Source data
★ ★ ★ ★ ★
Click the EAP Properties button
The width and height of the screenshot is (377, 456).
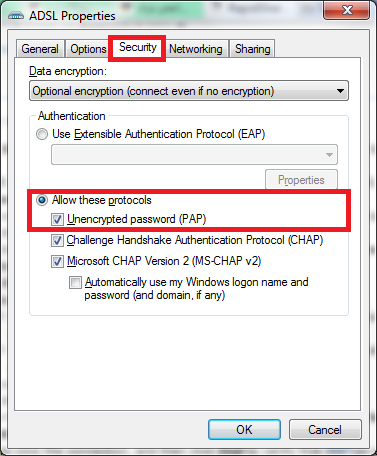pos(301,180)
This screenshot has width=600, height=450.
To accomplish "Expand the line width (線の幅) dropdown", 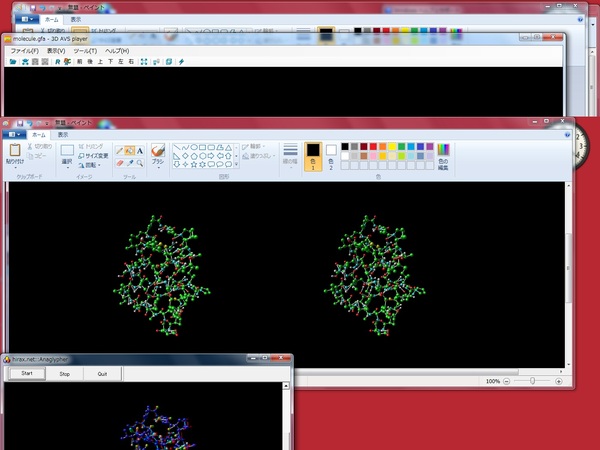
★ ★ ★ ★ ★
Problem requirements
Transcribe exactly the lines from the one holding "The width and" through the final line of the material above, both ends included; any pictures should be dropped.

Reply
The width and height of the screenshot is (377, 456).
pos(301,180)
This screenshot has width=600, height=450.
To accomplish "Expand the line width (線の幅) dropdown", 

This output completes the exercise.